# Sweating



## senrab (Apr 23, 2006)

I can never seem to find a straight answer on this so I figured this would be as good a place as any to ask. Just some info - I am female, overweight but definitely not obese. I'm also currently tapering off Paxil.

I know sweating is a healthy thing because it's your body cooling you down. But over the last 4 years or so, it's become quite a nuisance. In my early 20s, the main problem was excessive sweating under my arms due to anxiety, of course. Now I sweat all over. I live in a humid climate, and some days when it's really warm out (like 85F +) I'm like Niagara Falls after being outside for only 5 minutes (with no exertion). It starts running down my face (not delicate "girly" droplets - we're talking streams), my hair gets wet, the back of my shirt and my shoulders get soaked. I was at an outdoor concert last week (it was very uncomfortable weather), and after looking around at 100s of people, I felt like I was the only one constantly wiping my face etc.

Yesterday, I was in my apartment and I was straightening up. I had the A/C on and I started sweating after doing housework for only 10 minutes!  Friday was another hot day and some people at work were going to the outside bar across the street. I didn't go because I knew the waterworks would go off.

Is this normal, or is this just going to be the bane of my existence for the rest of my life? I've had to trash a lot of shirts because they just get destroyed and I can't get the stains out. I lived in a colder climate until I was 25 and this has been going on since I moved. Do some people just never acclimate to a climate or is this a health concern? Here's another example - during the winter I like to walk around my neighborhood (anywhere between 30 and 50 degrees F) and I see _runners_ with more layers on than me, they're wearing gloves and I'm just walking in a hoodie and winter hat. I come back home and I'm sweating almost as much as I do in the summer.


----------



## senrab (Apr 23, 2006)

thanks. Yeah, I would like to move back to the frozen tundra but that's not possible right now....heh


----------



## Snuffy (Oct 5, 2010)

It wouldn't hurt to ask a doctor about it, especially if you suspect it's not just the climate. Always a chance it might be health-related.

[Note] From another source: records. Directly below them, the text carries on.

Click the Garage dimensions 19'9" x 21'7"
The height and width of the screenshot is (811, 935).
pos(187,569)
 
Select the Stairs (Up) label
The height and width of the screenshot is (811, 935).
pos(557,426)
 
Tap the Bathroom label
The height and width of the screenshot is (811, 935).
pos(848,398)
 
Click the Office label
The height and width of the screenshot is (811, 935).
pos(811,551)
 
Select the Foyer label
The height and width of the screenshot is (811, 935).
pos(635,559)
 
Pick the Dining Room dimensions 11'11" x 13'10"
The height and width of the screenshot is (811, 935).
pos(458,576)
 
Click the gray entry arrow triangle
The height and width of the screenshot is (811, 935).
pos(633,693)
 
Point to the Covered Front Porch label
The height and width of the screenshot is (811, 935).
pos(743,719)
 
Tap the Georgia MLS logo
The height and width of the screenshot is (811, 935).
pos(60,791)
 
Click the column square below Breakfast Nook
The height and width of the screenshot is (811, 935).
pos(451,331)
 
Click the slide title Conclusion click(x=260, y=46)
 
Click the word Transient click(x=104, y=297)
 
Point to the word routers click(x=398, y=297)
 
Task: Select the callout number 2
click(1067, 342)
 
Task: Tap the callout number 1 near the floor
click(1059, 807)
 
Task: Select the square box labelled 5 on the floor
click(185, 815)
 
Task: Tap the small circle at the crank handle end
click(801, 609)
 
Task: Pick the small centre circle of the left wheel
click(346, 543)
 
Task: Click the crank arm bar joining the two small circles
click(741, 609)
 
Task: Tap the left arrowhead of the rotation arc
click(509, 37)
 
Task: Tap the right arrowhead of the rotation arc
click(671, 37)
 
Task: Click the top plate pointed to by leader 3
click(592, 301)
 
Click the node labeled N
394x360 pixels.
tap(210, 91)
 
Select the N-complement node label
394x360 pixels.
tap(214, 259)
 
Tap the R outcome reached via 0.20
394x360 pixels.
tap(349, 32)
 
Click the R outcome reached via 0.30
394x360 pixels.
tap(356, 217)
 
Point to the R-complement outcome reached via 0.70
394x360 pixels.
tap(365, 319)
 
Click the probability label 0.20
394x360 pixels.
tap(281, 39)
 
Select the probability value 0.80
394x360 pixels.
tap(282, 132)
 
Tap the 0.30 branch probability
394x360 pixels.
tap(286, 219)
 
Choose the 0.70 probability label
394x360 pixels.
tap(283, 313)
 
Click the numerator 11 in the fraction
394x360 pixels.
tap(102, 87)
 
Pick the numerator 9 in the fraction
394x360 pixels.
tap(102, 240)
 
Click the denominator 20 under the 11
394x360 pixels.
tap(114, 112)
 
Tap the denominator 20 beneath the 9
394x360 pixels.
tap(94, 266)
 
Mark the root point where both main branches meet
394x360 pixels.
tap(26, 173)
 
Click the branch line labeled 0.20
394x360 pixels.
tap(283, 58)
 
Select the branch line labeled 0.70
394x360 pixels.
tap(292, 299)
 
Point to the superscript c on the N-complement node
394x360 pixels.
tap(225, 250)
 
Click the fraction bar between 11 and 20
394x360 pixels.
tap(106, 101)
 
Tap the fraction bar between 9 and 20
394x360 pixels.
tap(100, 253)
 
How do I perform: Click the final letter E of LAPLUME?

I've had the Niagara Falls thing going on since childhood, but it got significantly worse once puberty hit, so I'm pretty sure mine's going to be here for a while. My mother used to be the same, but since she's passed menopause, she likes the heat cranked at her place (GAH!).

Humidity literally makes me melt all over, and feels absolutely sick. Plus, there's nothing quite like a dripping face and wet spots on the front of one's shirt to _really_ make SA bloom. :sus

Dreading the next 2/3 months...


----------



## senrab (Apr 23, 2006)

Snuffy said:


> I've had the Niagara Falls thing going on since childhood, but it got significantly worse once puberty hit, so I'm pretty sure mine's going to be here for a while. My mother used to be the same, since she's passed menopause, she likes the heat cranked at her place (GAH!).
> 
> Humidity literally makes me melt all over, and feels absolutely sick. Plus, there's nothing quite like a dripping face and wet spots on the front of one's shirt to _really_ make SA bloom. :sus
> 
> Dreading the next 2/3 months...


I understand, I think "oh God here come the waterworks" and then that makes it even worse.


----------



## estse (Nov 18, 2003)

I sweat like a pig in heat. Luckily, I don't smell. Heck, sitting here typing I'm sweating.


----------



## Katatonic (Jun 13, 2011)

I also sweat a lot. It never used to be that bad when I lived in California because there was little to no humidity. But now I live close to Nashville and, like you say, after 5 minutes of being outside and its like I just got out of the pool or something. 

I started taking blood pressure medication last week and I've noticed that my sweating isn't as bad as it used to be.


----------



## esboy (Jun 28, 2011)

This sweating is nature to us a person all of us here if we are working there a sweating process will happen to our body....I also sweat when I am working but I did not smell.....


----------



## Jessie203 (Feb 20, 2008)

If it really bothers you there are like prescription deodarants from your doctor, and I've heard of people getting botox in their armpits and that stops excess sweating.. although I'm not sure if that is just rumour?


----------



## mistyd (May 23, 2011)

I think it may be hereditary. My father poured like crazy and my mother barely broke a sweat in the same environment. Myself and one of my sisters both have the Niagra Falls syndrome while my other sister doesn't. The humidity here certainly doesn't help matters.


----------



## senrab (Apr 23, 2006)

mistyd said:


> I think it may be hereditary. My father poured like crazy and my mother barely broke a sweat in the same environment. Myself and one of my sisters both have the Niagra Falls syndrome while my other sister doesn't. The humidity here certainly doesn't help matters.


I'm adopted and I know both bio parents passed on the SA issues, but I have no idea if they were sweaters though.


----------



## Dark Alchemist (Jul 10, 2011)

You may have Hyperhydriosis - I have it too (axillary).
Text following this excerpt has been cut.